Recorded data
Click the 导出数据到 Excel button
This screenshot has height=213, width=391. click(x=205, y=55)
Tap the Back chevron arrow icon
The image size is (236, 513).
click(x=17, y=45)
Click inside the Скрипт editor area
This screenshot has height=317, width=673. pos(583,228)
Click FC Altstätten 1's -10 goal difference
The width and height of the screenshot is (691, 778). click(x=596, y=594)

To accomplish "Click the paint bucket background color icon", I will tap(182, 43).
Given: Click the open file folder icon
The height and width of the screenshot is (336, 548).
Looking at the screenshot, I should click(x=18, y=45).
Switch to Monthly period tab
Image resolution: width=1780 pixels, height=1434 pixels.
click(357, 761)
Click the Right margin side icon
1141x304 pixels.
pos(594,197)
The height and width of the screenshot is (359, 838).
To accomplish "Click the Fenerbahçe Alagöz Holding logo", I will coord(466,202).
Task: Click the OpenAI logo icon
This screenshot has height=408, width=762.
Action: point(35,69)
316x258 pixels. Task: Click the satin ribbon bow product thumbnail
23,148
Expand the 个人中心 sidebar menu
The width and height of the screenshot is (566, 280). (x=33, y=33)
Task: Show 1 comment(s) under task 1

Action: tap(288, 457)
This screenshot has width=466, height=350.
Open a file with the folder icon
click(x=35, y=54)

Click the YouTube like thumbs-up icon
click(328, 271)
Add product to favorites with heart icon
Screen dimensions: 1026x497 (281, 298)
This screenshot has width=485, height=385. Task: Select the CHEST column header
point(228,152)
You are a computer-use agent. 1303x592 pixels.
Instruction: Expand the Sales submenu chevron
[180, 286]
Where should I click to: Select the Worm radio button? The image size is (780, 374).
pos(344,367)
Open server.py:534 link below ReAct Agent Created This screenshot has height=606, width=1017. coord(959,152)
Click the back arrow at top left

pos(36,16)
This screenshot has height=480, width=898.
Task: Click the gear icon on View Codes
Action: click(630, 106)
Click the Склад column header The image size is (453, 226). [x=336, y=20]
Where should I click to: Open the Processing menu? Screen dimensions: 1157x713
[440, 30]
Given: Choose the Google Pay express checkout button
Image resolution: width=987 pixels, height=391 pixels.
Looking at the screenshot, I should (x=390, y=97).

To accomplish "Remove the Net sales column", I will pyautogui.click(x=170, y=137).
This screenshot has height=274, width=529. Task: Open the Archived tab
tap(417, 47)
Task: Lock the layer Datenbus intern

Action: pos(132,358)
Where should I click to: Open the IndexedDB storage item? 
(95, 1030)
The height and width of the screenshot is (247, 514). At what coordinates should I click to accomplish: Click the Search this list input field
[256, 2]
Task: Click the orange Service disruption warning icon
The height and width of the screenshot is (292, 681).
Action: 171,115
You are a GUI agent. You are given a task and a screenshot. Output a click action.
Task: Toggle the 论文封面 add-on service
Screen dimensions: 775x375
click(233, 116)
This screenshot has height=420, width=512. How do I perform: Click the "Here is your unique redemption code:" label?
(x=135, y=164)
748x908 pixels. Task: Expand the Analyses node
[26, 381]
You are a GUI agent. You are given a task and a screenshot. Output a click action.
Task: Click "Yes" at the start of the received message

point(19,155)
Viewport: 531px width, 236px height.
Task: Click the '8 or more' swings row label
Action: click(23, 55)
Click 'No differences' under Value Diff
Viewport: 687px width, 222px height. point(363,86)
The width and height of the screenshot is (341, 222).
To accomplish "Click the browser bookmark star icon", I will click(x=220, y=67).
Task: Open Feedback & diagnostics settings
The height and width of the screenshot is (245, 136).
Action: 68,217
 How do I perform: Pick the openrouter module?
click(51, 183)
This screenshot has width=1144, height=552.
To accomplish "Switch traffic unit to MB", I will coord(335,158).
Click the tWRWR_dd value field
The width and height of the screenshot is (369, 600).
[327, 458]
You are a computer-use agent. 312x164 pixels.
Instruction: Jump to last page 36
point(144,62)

Problem details:
All records above need to be set down again exactly as written.

Solution below:
Click the 导出数据到 Excel button
This screenshot has height=213, width=391. click(x=205, y=55)
Tap the Back chevron arrow icon
The image size is (236, 513).
click(x=17, y=45)
Click inside the Скрипт editor area
This screenshot has height=317, width=673. pos(583,228)
Click FC Altstätten 1's -10 goal difference
The width and height of the screenshot is (691, 778). click(x=596, y=594)

To accomplish "Click the paint bucket background color icon", I will tap(182, 43).
Given: Click the open file folder icon
The height and width of the screenshot is (336, 548).
Looking at the screenshot, I should click(x=18, y=45).
Switch to Monthly period tab
Image resolution: width=1780 pixels, height=1434 pixels.
click(357, 761)
Click the Right margin side icon
1141x304 pixels.
pos(594,197)
The height and width of the screenshot is (359, 838).
To accomplish "Click the Fenerbahçe Alagöz Holding logo", I will coord(466,202).
Task: Click the OpenAI logo icon
This screenshot has height=408, width=762.
Action: point(35,69)
316x258 pixels. Task: Click the satin ribbon bow product thumbnail
23,148
Expand the 个人中心 sidebar menu
The width and height of the screenshot is (566, 280). (x=33, y=33)
Task: Show 1 comment(s) under task 1

Action: tap(288, 457)
This screenshot has width=466, height=350.
Open a file with the folder icon
click(x=35, y=54)

Click the YouTube like thumbs-up icon
click(328, 271)
Add product to favorites with heart icon
Screen dimensions: 1026x497 (281, 298)
This screenshot has width=485, height=385. Task: Select the CHEST column header
point(228,152)
You are a computer-use agent. 1303x592 pixels.
Instruction: Expand the Sales submenu chevron
[180, 286]
Where should I click to: Select the Worm radio button? The image size is (780, 374).
pos(344,367)
Open server.py:534 link below ReAct Agent Created This screenshot has height=606, width=1017. coord(959,152)
Click the back arrow at top left

pos(36,16)
This screenshot has height=480, width=898.
Task: Click the gear icon on View Codes
Action: click(630, 106)
Click the Склад column header The image size is (453, 226). [x=336, y=20]
Where should I click to: Open the Processing menu? Screen dimensions: 1157x713
[440, 30]
Given: Choose the Google Pay express checkout button
Image resolution: width=987 pixels, height=391 pixels.
Looking at the screenshot, I should (x=390, y=97).

To accomplish "Remove the Net sales column", I will pyautogui.click(x=170, y=137).
This screenshot has height=274, width=529. Task: Open the Archived tab
tap(417, 47)
Task: Lock the layer Datenbus intern

Action: pos(132,358)
Where should I click to: Open the IndexedDB storage item? 
(95, 1030)
The height and width of the screenshot is (247, 514). At what coordinates should I click to accomplish: Click the Search this list input field
[256, 2]
Task: Click the orange Service disruption warning icon
The height and width of the screenshot is (292, 681).
Action: 171,115
You are a GUI agent. You are given a task and a screenshot. Output a click action.
Task: Toggle the 论文封面 add-on service
Screen dimensions: 775x375
click(233, 116)
This screenshot has height=420, width=512. How do I perform: Click the "Here is your unique redemption code:" label?
(x=135, y=164)
748x908 pixels. Task: Expand the Analyses node
[26, 381]
You are a GUI agent. You are given a task and a screenshot. Output a click action.
Task: Click "Yes" at the start of the received message

point(19,155)
Viewport: 531px width, 236px height.
Task: Click the '8 or more' swings row label
Action: click(23, 55)
Click 'No differences' under Value Diff
Viewport: 687px width, 222px height. point(363,86)
The width and height of the screenshot is (341, 222).
To accomplish "Click the browser bookmark star icon", I will click(x=220, y=67).
Task: Open Feedback & diagnostics settings
The height and width of the screenshot is (245, 136).
Action: 68,217
 How do I perform: Pick the openrouter module?
click(51, 183)
This screenshot has width=1144, height=552.
To accomplish "Switch traffic unit to MB", I will coord(335,158).
Click the tWRWR_dd value field
The width and height of the screenshot is (369, 600).
[327, 458]
You are a computer-use agent. 312x164 pixels.
Instruction: Jump to last page 36
point(144,62)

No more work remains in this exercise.